メカ、世紀末、そしておっぱい! 男の子のロマンを忠実にぶち込んだ世界観と美女たちで彩られた、新規ブランドONE-UPによる処女作のタイトルは『デデンデン!』。その潔い直球っぷりよ!
ジャンル名を「ドラマティックアクション」と謳う本作は、機動兵器AM(アサルト・モジュール)を駆使して廃墟と化した東京にはびこる人類の敵・ドローンを蹴散らしていく横スクロールアクションゲームである。
アクションゲームとしての出来栄えに関してはここでグダグダと述べるより「体験版をプレイしてみて!」と言っておこう。個人的な感想を残しておくとするならば爽快感重視でゴリゴリと進めることができ、キャラクター(メカ)を「動かす快楽」は得られたといったところか。
ステージが難しくなるに従って新兵器を開発できるので、試行錯誤する楽しさとマンネリ対策もある程度はできていたように思う。
そんなわけでアクションゲームとしては一定の評価はできるものの、ボリュームの薄さに関しては残念としかいいようがない。シナリオクリアまでは約5時間ほど。
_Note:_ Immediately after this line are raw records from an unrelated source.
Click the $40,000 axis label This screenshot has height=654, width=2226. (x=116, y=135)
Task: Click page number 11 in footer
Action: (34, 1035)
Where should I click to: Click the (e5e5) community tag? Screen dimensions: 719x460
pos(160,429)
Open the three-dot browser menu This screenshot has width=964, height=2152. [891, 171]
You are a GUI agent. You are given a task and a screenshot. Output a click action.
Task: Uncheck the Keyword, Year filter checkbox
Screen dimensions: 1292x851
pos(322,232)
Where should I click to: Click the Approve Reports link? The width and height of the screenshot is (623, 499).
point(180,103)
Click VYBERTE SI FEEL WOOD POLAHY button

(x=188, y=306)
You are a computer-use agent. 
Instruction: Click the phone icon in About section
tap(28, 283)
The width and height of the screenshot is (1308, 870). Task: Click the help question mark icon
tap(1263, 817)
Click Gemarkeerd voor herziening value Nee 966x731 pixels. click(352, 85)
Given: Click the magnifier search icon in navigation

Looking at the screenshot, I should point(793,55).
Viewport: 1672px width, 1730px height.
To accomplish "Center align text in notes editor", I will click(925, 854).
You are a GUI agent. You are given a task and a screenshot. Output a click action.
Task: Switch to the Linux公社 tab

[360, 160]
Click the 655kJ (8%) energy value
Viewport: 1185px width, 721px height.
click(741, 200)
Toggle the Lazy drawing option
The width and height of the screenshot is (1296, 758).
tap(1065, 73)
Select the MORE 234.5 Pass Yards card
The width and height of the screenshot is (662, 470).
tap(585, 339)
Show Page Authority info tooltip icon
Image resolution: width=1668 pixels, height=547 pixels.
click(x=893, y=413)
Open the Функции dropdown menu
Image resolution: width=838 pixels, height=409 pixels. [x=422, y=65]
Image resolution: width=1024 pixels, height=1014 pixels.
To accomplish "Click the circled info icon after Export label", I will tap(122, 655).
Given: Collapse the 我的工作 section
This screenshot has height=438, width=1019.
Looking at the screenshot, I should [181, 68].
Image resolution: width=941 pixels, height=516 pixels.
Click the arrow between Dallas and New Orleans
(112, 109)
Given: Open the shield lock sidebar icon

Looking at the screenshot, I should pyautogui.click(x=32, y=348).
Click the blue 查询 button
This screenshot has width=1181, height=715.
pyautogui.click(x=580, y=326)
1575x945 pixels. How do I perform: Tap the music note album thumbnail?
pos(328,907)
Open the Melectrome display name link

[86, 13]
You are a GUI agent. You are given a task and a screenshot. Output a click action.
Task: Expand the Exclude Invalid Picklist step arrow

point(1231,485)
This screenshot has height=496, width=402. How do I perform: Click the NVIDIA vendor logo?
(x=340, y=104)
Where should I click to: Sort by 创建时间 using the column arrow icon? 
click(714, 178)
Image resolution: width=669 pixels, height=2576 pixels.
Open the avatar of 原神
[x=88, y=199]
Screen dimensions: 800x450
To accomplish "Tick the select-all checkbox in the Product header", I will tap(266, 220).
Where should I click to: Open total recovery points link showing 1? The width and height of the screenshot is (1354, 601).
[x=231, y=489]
うちアクションパートに割かれる時間は半分以下と、肝心な「動かす快楽」を享受できる時間が少なく物足りない。
シナリオ攻略後にはエッチシーン回収や残った武器の開発などを目標としてフリープレイに臨むことになるのだが、特に新ステージが追加されるわけでもなく(既存のステージ内で行ける範囲は広がる)、およそ3時間もすればシーンコンプ・武器コンプができてしまい目標を失ってしまう。
ポジティブに見れば飽きる前に全部終わるともいえるが、できることなら飽きるほどプレイさせて欲しかったというのが正直なところ。
また、本作はその労力のほとんどをアクションパートに費やしたようで、シナリオやシステムなどからはギブアップ感がプンプンと漂う。
シナリオに関しては読点が異様に多く(しかも禁則処理されていない)読みにくいテキストにさっそく辟易とさせられる。加えて世界観にいまいち沿わないパロディネタに任せた掛け合いが続き、その出来栄えの程は序盤のうちに想像できてしまうだろう。だがまあ、本作の力点がアクションパートにあるという点を考慮すればまだ許容出来るか。
しかしシステム面に関しては擁護できない。本レビュー執筆時点(2013/02/25)でシステム設定画面には音量設定とキーコンフィグしかない。フルスクリーン表示ができない。テキストバックログがない。既読スキップが変なところで止まる。マウス操作が可能なシーンと不可能なシーンが有る……などなど、致命的なバグはないもののストレスが溜まる仕様が大変多い。
システム面の不備は本作の見所の一つであるエッチシーンをも巻き込む。オギン☆バラが描くムチムチ系の絵柄をフルスクリーンで楽しめず、テキストバックログがないので音声を二度聞くことができず、テキストボックスを隠すのにも一手間かかる。
キャラデザがとんでもなく魅力的で、エッチシーンに対する期待が大きかったがために落胆は大きい。参考までに、各キャラ3回から4回のエッチシーンがありどのヒロインも最初のシーンでは必ずパイズリから始まるというこだわりっぷりには感服した。ややマニアックなシーンはあるもののこの手のタイトルにしては珍しく陵辱シーンはない。本音を漏らせば機械姦が欲しかった。
「遊べるエロゲー」としてなんとか最低限の質をこしらえたという感じの仕上がりで、本質であるアクションパートは出来る限りクオリティアップに務めたが、それ以外の要素にはまるで手が回らなかったという現場の様子をありありと想像できてしまう一作だった。
とはいえども本作原画のオギン☆バラによるド派手なキャラデザとムチムチな絵柄にはたいへん惹かれるものがあるので、是非とも本作からONE-UPした「遊べるエロゲー」制作にチャレンジし続けてくれることに期待したい。